Republican Gov. Nikki Haley called for the Confederate battle flag to be removed from the South Carolina State House grounds Monday.

|
David Goldman/Reuters
South Carolina Gov. Nikki Haley (R) embraces Sen. Tim Scott during services at the Emanuel African Methodist Episcopal Church in Charleston June 21. The church held its first service since a mass shooting left nine people dead during a Bible study.

Almost precisely 150 years after the end of the nation’s devastating Civil War, the Confederate battle flag has once again become a bitterly-divisive symbol of the nation’s enduring struggle with the legacies of slavery and segregation.

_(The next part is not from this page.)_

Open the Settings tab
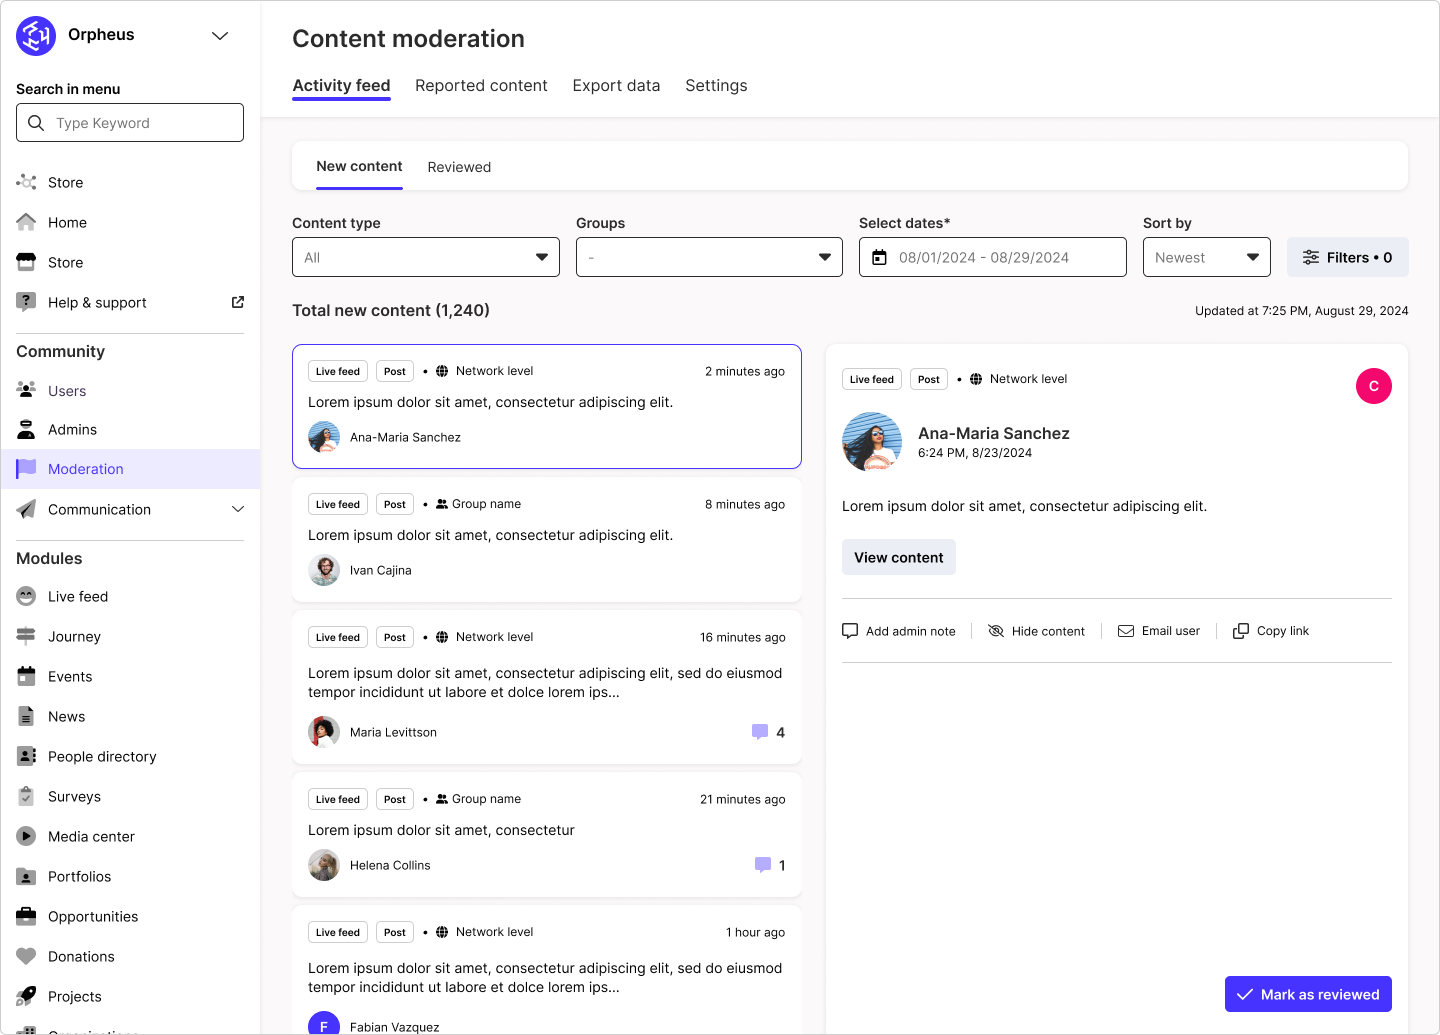This screenshot has width=1440, height=1035. [716, 85]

But the “stars and bars” also remains an emblem of deep-seated cultural pride that many Southerners say transcends the ugly histories of the past.

For many in the state, the flag still represents “traditions that are noble,” said Gov. Nikki Haley Monday, noting that many South Carolinians “view the flag as a symbol of respect, integrity, and duty,” and “a way to honor ancestors who came to the service of their state during time of conflict.”

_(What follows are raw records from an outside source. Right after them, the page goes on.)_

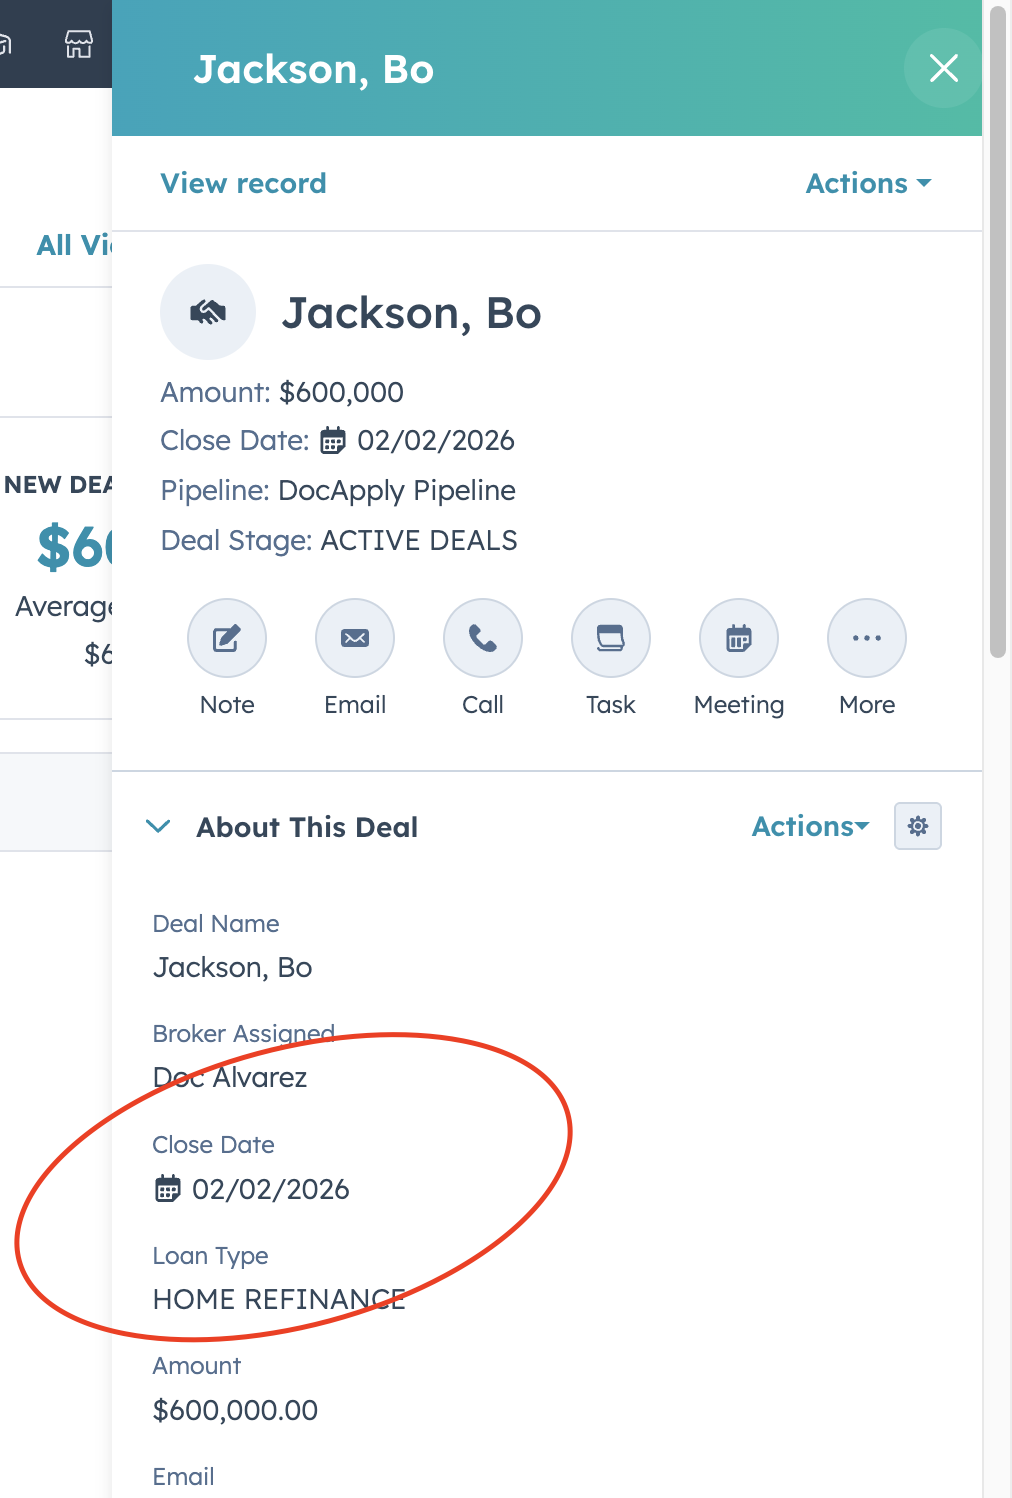
Task: Open the top Actions dropdown
Action: (x=868, y=183)
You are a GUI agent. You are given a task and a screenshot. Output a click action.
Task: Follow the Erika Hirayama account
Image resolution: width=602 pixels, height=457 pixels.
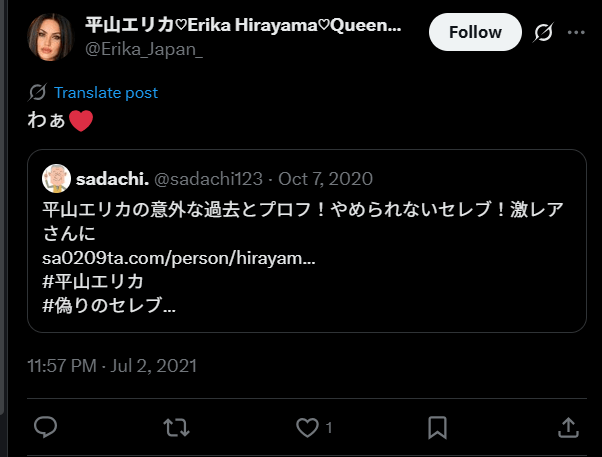[475, 32]
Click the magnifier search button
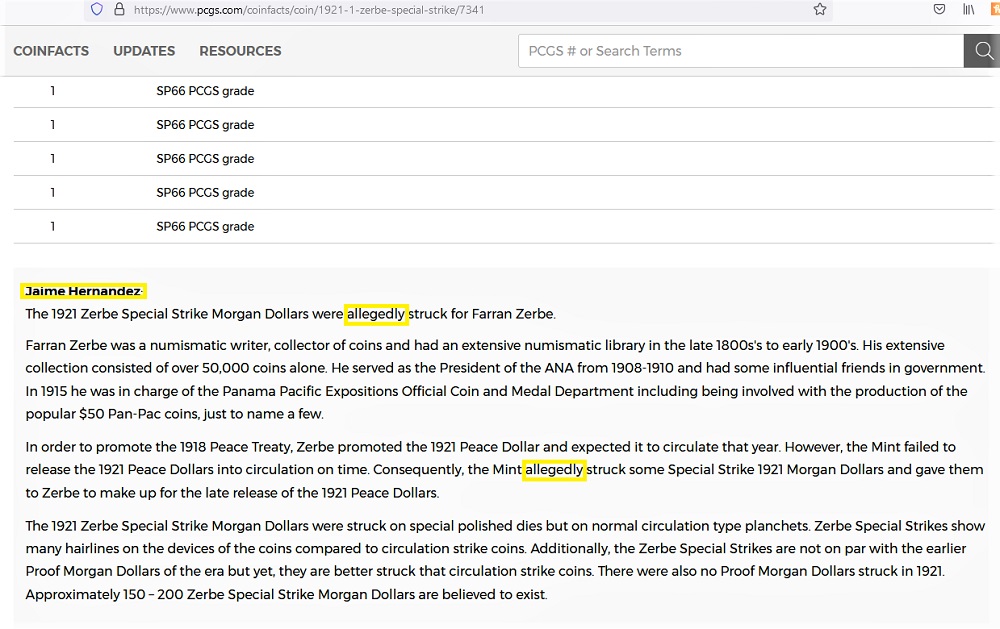Viewport: 1000px width, 629px height. point(983,51)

“That is not hate, nor is it racism,” she said.

But since many others in the state see the flag as “a deeply offensive symbol of a brutally oppressive past,” it is time “to look at this in a different way,” she said, saying that the time has come to remove the flag from the State House grounds. 

The governor’s announcement Monday afternoon came relatively quickly after a growing chorus of critics, both in South Carolina and the nation, demanded its removal from the capitol after the massacre of nine black members of a historic congregation in Charleston last week. The confessed gunman, Dylann Roof, used the Confederate symbol to represent his murderous brand of white supremacy.

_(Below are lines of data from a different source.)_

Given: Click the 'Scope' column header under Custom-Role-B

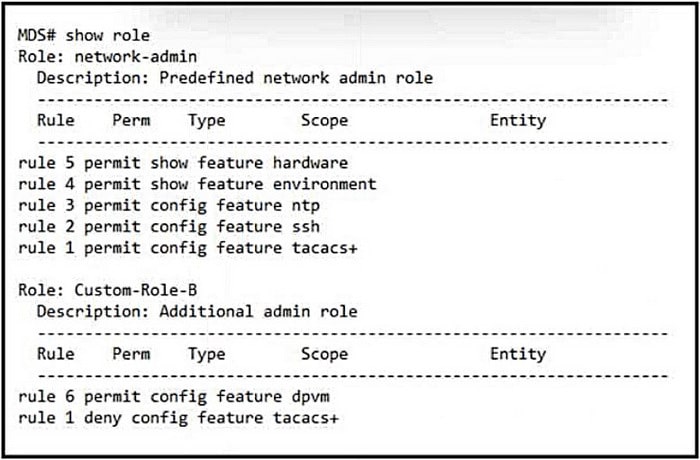Looking at the screenshot, I should tap(324, 353).
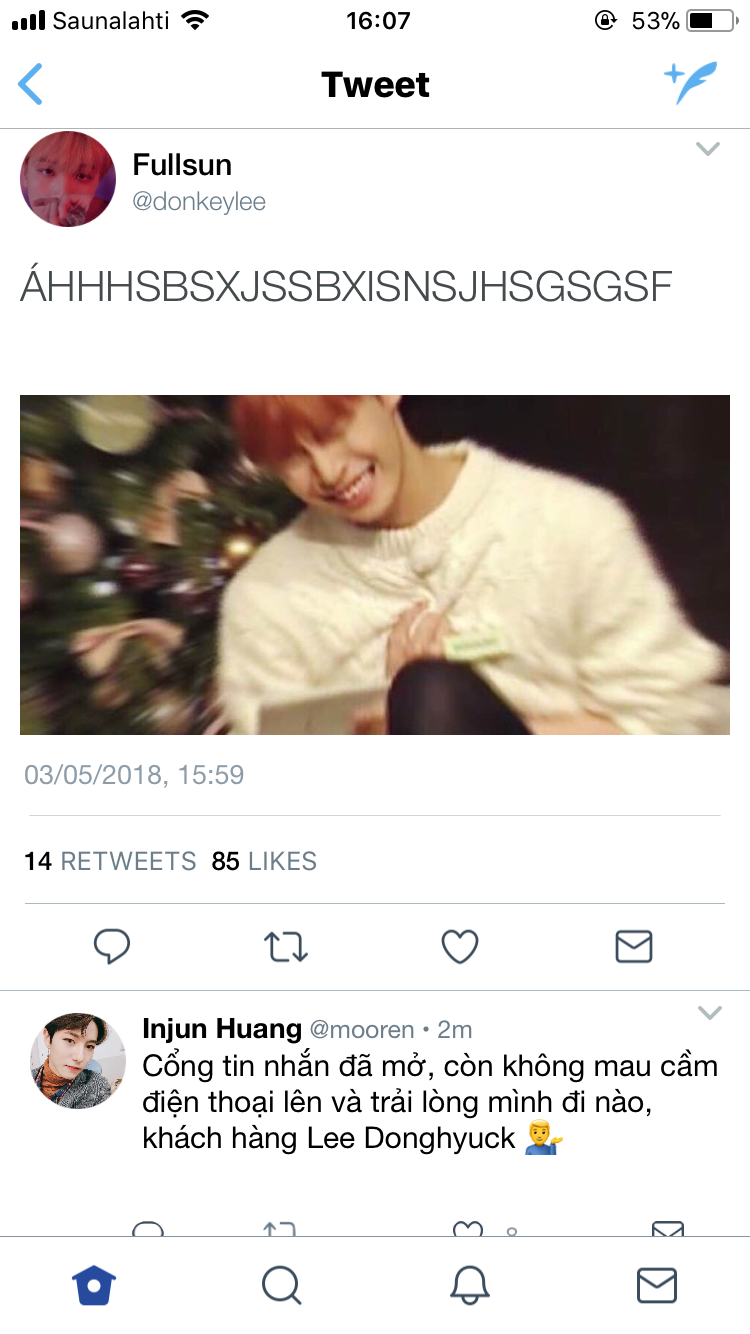Open Injun Huang's profile name
The image size is (750, 1334).
222,1028
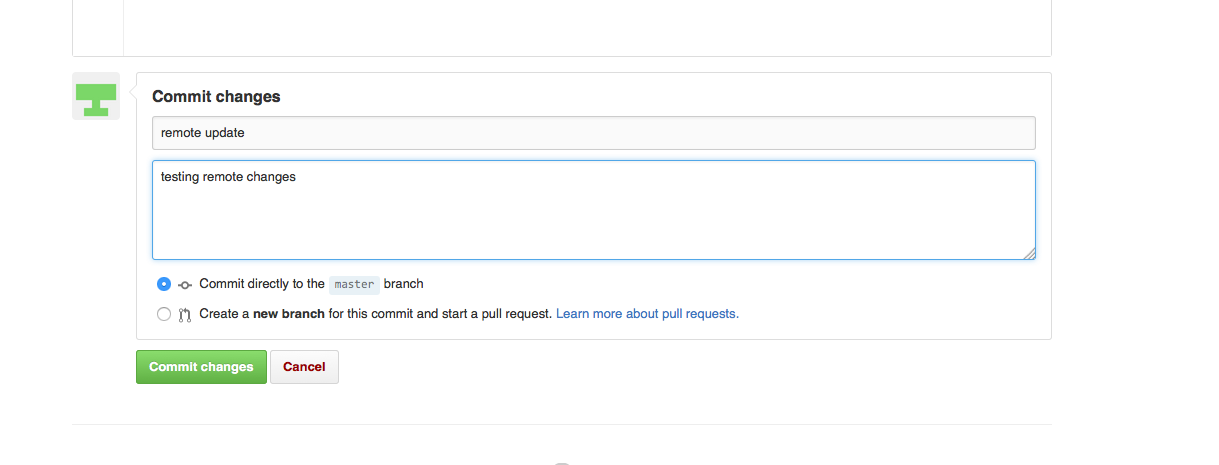This screenshot has width=1219, height=465.
Task: Click the partially visible footer logo at bottom
Action: click(562, 462)
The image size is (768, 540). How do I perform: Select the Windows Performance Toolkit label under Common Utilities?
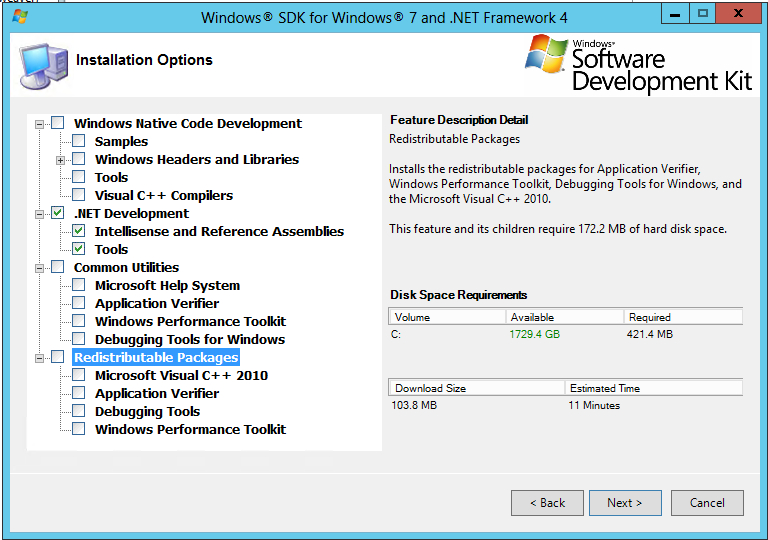click(x=190, y=322)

The issue of the Confederate battle flag, however, has long been contentious in the state and throughout the South. As the civil rights movement began to emerge in 1962, lawmakers voted to place the stars and bars at the top of the State House that year to commemorate the centennial of the Civil War. In 2000, the flag was removed and placed in memorial next to the building ­– a compromise after a business boycott led by the NAACP. Monday’s announcement, accompanied by hugs and applause, stands in contrast with the controversy 15 years prior. 

“As the white South was undergoing great upheaval, it became a symbol of white resistance to all these cultural changes,” says Robert Brinkmeyer, director of the Institute for Southern Studies at the University of South Carolina in Columbia.

On Monday, Haley was joined by Republican Sens. Tim Scott and Lindsey Graham, who is running for president. Senator Graham also announced it was time to remove the Confederate symbol, so “we can take another step towards healing and recognition – and a sign that South Carolina is moving forward.”

And as Graham told CNN last week, for many in South Carolina, the flag is “part of who we are.... But the problems we have today in South Carolina and across the world are not because of a movie or because of symbols, it is because of what is in people’s hearts.”

Still, the connections between people’s hearts and the outer symbols they use to express deep-felt cultural identities are as old as human civilization, scholars say. And particularly in the South, a certain sense of history, often called the “lost cause” myth, pervades the self-identity of many white Southerners to this day, scholars say, conveying of a kind of longing for an idealized, pastoral past.  

“In the aftermath of the Civil War, the ‘lost cause’ ideology maintained the idea that good white Southerners would never forget what they had,” says Professor Brinkmeyer. “One way to think about this, as [the Southern novelist] Robert Penn Warren once said, the Confederacy really didn’t even begin until it was defeated, and what he meant by that was that white Southerners couldn’t celebrate the Confederacy until it was gone.”

And at the beginning of the 20th century, monuments to Confederate soldiers spread throughout the South, and from street and school names to statues in old town squares – even as racial segregation was being enshrined into law.

The Confederate battle flag, however, didn’t become such an important symbol until the emergence of the civil rights movement, scholars say.

“It was an act of defiance,” says Kenneth Janken, director of the Center for the Study of the American South at the University of North Carolina at Chapel Hill, about the placing of the battle flag atop the Statehouse dome in 1962. “People talk about ‘heritage not hate,’ but I think the context of it was really that it was not celebrating or honoring the sacrifices of soldiers as much as it was asserting an opposition to the civil rights movement.” 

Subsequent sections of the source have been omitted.